N.B. not ready to adapt when workforce is disrupted by technology: report
The good news is that robots won’t be taking over overnight
New Brunswick is the least prepared province for the disruption that technology will have on the workforce, suggests a new report on the impact of automation on Canadian labour markets.
It's not all bad news, according Rosalie Wyonch, policy analyst and author of the C.D. Howe Institute study.
New Brunswick sits in the middle of the pack among provinces at risk to see employment automated, and a transition that supersedes certain jobs or skills doesn't happen overnight.
"The good news is automation is a slow and gradual process, so there is time for the provinces to act on these risks," she said.
Wyonch said New Brunswick and Newfoundland and Labrador — the two least ready provinces — rank low on the list because of their low levels of core skills, such as literacy, numeracy and problem solving.
The two provinces also have fewer citizens with advanced degrees, like a master's or PhD, who are needed to adapt technology within a company or to a specific application, Wyonch said.
"New Brunswick, when thinking about policy responses to technology and automation, should probably take a strong skill focus," she said. "And focus on core skills of literacy, numeracy and assisting the workers already in the workforce with improving their skills in being able to solve problems in a technology-rich environment."
Wyonch said policy could focus on retraining programs for existing workers, but provinces should keep a long-term view of where the labour market is headed and act accordingly.
Ontario, British Columbia and Alberta face the least risk of labour market disruption, the report concluded.
The demand for skilled workers will continue to rise, Wyonch said.
Since 1987, the growth in occupations at low risk of becoming automated has outpaced the number of high-risk jobs at five times the rate. The report projects the disparity will only grow in the next decade with increasing demand for low-risk positions as high-risk jobs begin to plateau.

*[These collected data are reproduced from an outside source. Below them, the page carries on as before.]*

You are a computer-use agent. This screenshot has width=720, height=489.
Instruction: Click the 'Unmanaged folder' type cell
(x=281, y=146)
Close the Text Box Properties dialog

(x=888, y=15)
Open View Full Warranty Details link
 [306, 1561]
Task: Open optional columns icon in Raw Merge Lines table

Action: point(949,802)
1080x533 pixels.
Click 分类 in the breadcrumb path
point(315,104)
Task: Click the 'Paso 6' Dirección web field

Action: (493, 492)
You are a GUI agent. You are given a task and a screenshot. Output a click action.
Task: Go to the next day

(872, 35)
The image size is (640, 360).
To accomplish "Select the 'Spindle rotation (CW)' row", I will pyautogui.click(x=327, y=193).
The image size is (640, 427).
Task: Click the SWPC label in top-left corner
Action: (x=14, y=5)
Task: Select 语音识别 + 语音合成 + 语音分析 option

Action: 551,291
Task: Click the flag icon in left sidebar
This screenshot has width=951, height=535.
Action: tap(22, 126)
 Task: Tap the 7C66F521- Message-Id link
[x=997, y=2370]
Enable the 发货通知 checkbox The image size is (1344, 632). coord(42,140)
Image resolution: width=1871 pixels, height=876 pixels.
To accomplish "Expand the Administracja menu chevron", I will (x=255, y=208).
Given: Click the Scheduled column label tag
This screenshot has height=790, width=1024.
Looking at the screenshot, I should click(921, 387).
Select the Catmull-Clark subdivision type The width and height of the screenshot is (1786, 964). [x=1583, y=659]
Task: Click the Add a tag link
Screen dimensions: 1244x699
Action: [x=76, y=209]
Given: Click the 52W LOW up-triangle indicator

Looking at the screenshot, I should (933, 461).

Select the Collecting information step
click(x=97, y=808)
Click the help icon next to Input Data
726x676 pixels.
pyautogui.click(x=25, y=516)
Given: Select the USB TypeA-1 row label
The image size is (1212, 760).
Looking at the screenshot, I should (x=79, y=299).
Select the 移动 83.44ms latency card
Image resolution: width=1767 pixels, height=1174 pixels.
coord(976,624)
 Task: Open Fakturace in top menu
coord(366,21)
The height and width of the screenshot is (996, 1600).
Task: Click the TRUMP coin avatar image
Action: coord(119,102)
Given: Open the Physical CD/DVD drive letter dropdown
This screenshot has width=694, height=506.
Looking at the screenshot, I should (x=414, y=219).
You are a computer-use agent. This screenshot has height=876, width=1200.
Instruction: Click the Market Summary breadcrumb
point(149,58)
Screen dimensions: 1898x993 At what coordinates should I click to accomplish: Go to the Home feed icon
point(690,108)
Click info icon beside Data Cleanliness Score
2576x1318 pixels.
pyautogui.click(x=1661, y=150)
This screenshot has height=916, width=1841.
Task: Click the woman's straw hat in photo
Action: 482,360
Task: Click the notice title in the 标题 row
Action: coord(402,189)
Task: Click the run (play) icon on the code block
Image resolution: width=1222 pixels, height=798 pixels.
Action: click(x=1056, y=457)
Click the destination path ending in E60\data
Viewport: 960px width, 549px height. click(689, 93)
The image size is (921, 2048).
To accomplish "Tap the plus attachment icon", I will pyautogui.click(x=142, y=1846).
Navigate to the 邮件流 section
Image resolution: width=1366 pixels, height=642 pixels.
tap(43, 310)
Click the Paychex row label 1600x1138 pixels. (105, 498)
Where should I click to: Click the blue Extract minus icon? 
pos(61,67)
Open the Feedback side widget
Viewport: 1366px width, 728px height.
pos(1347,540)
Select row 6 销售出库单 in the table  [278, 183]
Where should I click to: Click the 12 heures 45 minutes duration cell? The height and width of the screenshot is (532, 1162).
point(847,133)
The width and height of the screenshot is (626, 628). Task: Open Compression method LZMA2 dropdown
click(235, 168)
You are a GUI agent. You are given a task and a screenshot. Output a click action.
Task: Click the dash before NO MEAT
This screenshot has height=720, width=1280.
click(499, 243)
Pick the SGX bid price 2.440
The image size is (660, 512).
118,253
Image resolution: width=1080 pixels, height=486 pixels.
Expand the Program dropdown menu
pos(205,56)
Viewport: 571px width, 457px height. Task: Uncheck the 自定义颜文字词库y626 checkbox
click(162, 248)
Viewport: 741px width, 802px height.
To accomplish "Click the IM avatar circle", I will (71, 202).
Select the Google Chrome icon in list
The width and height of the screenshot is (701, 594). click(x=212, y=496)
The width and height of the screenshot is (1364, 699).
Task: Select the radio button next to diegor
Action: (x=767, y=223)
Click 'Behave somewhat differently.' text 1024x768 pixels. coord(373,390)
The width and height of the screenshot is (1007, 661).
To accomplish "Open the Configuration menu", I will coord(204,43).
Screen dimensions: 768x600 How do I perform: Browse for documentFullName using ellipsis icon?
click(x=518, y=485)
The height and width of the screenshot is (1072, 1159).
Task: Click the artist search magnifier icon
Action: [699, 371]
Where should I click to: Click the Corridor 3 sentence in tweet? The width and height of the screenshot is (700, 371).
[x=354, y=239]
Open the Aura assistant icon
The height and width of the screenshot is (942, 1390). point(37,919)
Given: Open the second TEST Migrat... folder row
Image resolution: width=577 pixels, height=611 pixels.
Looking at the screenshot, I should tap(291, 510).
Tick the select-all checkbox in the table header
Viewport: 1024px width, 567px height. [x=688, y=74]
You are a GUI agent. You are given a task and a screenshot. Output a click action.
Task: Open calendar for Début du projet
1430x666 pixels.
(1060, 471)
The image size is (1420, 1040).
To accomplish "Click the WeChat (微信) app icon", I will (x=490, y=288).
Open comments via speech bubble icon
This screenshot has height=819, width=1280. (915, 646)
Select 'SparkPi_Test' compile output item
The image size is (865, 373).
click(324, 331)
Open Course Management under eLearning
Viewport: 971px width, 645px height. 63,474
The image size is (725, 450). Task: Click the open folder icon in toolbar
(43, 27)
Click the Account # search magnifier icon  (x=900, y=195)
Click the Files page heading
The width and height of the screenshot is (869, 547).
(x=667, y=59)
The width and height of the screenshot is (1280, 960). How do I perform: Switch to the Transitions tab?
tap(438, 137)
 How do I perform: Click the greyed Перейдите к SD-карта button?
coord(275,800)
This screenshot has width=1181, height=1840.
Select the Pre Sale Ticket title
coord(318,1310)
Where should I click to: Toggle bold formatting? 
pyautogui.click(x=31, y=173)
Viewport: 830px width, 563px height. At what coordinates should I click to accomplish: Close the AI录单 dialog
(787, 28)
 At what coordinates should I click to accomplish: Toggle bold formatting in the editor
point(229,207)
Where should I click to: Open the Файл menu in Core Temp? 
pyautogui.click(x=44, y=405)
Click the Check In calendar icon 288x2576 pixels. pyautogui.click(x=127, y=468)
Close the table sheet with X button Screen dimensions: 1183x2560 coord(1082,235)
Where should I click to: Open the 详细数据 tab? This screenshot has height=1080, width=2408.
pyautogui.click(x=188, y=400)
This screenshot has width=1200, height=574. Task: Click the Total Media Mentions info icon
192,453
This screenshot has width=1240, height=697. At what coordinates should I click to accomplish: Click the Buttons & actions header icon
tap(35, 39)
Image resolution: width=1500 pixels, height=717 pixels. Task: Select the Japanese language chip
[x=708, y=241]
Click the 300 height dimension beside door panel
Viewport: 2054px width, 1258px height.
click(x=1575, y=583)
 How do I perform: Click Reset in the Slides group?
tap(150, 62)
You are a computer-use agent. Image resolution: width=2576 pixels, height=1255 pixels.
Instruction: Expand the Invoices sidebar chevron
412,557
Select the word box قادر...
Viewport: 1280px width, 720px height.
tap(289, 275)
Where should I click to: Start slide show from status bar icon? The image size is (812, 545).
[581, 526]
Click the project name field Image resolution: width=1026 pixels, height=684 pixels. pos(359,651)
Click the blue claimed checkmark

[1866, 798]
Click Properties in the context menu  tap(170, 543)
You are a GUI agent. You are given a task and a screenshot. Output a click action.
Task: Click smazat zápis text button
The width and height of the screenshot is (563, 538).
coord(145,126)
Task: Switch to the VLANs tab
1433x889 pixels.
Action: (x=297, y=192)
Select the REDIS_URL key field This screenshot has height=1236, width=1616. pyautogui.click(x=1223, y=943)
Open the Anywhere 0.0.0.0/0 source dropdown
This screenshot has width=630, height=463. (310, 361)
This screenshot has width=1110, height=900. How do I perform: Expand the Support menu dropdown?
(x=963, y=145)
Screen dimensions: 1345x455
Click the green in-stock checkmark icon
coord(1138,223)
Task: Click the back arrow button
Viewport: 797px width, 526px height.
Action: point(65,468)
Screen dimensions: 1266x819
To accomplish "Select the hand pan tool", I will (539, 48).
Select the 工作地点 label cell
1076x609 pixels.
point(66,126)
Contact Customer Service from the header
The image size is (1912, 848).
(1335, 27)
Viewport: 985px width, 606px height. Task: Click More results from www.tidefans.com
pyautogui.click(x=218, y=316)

Jobs at risk of automation still make the majority of the workforce, however. Thirty years ago, half of Canadian workers were in high-risk occupations; in 2015 that mark is four of every 10 workers, Wyonch said.
The report projects that split to shift in favour of low-risk, high-skilled positions by 2030.
The level of training and education workers need is higher than ever.- Dennis Darby, CEO of CME
Wyonch said low-wage jobs with repetitive tasks are more susceptible to automation. For instance, she said, cashiers fall into that category.
She said trades or manual labour jobs are "relatively safe." Even if a robot could hammer a nail, she said, it may not have the ability to balance on a ladder or problem solve at the job site.
Changes in the labour market — and subsequent anxiety about disruption from technology — have existed for centuries. Wyonch said the first written record about automation fears she could find came from Aristotle.
She said transitions are often localized or industry-specific, meaning there likely won't be a sweeping change across the entire workforce at once.
Investment in training
The CEO of Canadian Manufacturers and Exporters, the country's largest industry and trade association, said it's unclear yet if automation would mean a change in the number jobs, but Dennis Darby said the roles that will exist in the industry will require higher-skilled workers than today.
Darby said the number one issue facing the employers he represents is finding skilled employees to work in a digital manufacturing environment.
"The level of training and education workers need is higher than ever," he said.
"We need to invest in training."
Darby said retraining programs could be established through a three-pronged collaboration involving Ottawa, the provinces and industry.
Wyonch said governments have already established adaptive policies.
The federal government earmarked in its 2017 budget $2.7 billion over six years for training and employment support for unemployed or underemployed Canadians.
Wyonch also noted Ottawa adapted the employment insurance program to allow people to return to school without losing their eligibility.